(Saved entries)
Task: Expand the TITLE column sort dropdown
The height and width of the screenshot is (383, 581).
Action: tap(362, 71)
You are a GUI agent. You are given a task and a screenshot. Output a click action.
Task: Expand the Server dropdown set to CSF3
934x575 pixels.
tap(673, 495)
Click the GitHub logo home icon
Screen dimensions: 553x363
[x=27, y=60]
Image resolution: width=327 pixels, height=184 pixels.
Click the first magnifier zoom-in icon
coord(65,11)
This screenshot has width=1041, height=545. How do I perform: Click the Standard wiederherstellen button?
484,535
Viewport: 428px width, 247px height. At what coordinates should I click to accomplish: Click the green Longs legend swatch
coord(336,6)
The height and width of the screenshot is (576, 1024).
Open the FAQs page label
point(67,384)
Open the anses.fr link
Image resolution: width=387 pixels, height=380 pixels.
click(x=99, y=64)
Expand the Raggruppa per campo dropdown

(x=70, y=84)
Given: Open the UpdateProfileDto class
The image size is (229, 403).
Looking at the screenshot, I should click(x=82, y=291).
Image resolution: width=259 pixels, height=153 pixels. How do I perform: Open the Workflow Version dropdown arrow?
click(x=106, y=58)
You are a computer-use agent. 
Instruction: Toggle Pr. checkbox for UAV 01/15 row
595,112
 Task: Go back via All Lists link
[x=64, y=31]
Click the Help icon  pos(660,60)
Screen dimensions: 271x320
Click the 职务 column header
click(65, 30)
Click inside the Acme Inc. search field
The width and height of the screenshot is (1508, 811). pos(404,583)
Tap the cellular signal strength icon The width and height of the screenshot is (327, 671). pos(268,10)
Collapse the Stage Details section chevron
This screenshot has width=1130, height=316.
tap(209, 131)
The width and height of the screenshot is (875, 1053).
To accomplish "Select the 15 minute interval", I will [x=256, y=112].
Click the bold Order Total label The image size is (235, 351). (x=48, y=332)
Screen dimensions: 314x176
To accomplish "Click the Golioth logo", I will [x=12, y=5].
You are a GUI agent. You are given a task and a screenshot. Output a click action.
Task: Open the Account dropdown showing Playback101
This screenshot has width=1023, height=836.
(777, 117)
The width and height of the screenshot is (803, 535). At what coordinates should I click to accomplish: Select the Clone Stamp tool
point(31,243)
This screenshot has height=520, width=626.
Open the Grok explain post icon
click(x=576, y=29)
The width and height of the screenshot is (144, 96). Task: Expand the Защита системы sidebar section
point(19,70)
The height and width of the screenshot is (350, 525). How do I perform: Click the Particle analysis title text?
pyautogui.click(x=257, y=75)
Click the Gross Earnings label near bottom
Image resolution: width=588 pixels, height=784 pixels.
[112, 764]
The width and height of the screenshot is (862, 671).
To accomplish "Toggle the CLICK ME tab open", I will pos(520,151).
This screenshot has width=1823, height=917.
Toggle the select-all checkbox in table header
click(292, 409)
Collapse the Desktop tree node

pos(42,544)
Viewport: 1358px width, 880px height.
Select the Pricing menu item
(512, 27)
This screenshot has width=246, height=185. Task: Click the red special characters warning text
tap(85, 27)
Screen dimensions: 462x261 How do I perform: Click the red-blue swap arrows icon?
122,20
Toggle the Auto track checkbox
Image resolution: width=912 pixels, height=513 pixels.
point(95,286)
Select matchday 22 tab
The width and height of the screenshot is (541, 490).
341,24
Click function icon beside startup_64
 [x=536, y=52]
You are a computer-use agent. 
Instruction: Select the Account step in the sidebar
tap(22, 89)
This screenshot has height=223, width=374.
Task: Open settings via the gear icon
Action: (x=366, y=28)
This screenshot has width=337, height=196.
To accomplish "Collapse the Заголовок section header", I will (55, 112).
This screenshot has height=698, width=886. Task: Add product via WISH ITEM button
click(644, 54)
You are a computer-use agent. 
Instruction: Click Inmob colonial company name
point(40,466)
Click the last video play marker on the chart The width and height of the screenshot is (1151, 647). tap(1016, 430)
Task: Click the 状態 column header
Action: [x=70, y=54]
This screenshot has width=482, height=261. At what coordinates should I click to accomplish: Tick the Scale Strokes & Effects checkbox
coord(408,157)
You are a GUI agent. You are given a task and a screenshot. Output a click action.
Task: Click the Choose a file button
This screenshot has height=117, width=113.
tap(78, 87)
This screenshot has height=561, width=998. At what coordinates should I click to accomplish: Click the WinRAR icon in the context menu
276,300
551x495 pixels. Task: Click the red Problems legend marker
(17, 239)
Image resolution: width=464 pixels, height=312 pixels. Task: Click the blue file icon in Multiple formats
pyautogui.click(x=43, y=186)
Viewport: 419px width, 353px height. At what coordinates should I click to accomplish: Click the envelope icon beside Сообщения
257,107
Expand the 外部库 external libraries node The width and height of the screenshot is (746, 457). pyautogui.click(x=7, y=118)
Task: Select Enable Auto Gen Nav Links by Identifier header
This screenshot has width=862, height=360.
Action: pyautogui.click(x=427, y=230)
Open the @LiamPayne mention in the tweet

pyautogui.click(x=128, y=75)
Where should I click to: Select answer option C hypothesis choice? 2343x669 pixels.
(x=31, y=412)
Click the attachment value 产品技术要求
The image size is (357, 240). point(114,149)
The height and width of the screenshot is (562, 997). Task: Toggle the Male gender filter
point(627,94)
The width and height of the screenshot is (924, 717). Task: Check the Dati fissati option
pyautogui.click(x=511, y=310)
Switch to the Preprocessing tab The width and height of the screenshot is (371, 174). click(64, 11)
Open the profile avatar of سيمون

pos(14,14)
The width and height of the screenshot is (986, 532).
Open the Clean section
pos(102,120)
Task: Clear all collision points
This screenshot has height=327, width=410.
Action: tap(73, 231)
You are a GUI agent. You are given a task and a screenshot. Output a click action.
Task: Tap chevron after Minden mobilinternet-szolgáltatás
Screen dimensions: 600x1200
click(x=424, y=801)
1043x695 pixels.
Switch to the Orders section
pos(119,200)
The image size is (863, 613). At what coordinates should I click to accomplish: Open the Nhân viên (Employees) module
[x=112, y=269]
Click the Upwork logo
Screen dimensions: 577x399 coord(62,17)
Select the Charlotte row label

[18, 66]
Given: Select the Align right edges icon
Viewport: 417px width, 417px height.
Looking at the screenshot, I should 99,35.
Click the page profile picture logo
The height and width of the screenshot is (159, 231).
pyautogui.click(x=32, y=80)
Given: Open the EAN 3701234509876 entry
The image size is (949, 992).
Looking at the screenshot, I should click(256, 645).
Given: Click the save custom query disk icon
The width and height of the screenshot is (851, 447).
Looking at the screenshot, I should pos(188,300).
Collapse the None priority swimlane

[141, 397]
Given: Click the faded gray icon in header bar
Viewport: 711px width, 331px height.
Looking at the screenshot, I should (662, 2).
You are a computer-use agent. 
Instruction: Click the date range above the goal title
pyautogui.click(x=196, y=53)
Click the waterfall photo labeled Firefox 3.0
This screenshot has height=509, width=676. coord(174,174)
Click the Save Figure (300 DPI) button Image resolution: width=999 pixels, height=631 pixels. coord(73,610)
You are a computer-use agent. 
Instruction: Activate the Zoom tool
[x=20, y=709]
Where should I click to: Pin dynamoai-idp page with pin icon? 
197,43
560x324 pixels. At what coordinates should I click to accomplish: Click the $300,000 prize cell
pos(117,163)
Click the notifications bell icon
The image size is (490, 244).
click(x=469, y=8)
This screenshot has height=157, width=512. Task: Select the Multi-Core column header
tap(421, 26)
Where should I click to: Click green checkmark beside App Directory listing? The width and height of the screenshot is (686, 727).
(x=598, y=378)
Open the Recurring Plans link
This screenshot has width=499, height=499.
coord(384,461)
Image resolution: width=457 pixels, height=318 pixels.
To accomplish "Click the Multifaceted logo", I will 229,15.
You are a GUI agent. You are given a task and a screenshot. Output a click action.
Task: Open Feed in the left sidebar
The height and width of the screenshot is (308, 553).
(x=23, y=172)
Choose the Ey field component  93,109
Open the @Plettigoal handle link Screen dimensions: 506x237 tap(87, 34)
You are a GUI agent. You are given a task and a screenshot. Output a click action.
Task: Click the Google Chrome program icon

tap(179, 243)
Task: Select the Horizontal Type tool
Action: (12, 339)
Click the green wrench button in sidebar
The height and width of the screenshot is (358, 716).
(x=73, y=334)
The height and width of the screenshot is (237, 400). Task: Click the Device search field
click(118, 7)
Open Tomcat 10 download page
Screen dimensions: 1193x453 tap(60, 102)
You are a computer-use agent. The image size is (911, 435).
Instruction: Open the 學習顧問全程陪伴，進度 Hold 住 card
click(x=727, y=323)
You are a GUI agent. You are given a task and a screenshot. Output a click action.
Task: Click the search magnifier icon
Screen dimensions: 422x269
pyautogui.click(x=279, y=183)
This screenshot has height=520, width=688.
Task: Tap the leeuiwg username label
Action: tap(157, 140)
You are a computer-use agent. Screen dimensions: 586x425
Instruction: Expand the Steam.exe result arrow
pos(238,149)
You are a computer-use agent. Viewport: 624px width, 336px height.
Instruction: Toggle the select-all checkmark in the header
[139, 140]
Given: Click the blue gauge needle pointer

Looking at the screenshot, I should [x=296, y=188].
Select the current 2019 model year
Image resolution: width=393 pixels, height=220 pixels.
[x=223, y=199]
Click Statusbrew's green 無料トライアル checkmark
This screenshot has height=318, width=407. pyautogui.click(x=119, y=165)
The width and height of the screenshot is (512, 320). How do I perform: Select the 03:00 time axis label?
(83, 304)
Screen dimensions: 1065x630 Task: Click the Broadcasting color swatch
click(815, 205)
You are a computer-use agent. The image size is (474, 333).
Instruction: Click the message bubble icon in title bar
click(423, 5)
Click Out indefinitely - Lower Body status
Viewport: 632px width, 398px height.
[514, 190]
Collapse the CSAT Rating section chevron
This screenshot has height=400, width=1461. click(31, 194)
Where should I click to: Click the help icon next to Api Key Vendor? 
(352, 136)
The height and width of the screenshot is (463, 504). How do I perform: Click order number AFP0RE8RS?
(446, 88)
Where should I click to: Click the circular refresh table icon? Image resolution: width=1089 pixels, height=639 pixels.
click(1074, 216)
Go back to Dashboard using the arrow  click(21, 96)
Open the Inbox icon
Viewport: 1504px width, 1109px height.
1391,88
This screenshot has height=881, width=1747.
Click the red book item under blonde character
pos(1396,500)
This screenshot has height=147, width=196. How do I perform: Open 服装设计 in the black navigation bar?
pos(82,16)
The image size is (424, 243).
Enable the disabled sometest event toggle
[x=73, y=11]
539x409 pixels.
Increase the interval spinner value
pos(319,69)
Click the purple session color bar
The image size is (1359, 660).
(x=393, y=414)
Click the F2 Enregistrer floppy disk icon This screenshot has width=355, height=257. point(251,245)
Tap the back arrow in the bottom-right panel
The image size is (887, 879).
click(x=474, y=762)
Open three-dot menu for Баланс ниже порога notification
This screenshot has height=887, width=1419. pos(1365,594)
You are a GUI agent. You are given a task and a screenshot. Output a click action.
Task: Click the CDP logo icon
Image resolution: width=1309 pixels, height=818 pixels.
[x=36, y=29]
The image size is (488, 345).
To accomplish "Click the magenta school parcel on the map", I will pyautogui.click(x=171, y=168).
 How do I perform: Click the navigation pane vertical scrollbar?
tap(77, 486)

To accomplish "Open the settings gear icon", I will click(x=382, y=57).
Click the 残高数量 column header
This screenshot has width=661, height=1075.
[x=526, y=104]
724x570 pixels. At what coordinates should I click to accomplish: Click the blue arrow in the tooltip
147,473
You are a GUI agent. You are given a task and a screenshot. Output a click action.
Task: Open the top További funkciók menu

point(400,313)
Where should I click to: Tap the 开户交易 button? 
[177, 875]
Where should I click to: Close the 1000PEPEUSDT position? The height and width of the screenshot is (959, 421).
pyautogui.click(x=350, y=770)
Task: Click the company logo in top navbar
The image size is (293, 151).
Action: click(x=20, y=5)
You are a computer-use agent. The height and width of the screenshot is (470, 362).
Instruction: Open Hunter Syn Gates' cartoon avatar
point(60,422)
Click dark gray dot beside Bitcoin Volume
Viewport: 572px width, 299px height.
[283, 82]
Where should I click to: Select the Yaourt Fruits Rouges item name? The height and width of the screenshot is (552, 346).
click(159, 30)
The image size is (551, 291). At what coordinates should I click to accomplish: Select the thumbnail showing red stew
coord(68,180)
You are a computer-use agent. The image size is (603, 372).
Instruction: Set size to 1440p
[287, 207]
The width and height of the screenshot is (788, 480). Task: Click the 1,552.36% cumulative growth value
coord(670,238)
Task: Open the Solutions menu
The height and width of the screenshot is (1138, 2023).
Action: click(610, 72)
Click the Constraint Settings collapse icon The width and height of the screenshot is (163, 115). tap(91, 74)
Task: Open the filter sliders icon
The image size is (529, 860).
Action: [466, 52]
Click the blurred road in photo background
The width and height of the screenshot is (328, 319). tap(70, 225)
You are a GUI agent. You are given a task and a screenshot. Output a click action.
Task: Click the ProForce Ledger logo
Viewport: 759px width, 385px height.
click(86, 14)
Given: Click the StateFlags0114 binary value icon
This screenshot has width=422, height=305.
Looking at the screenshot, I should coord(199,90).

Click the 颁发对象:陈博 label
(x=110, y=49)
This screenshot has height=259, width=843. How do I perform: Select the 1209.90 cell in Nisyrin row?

| TASK PROMPT |
Some lines of the records above contain the word "gray". How many are there? Reply with the number alone.

| RESPONSE BOX |
2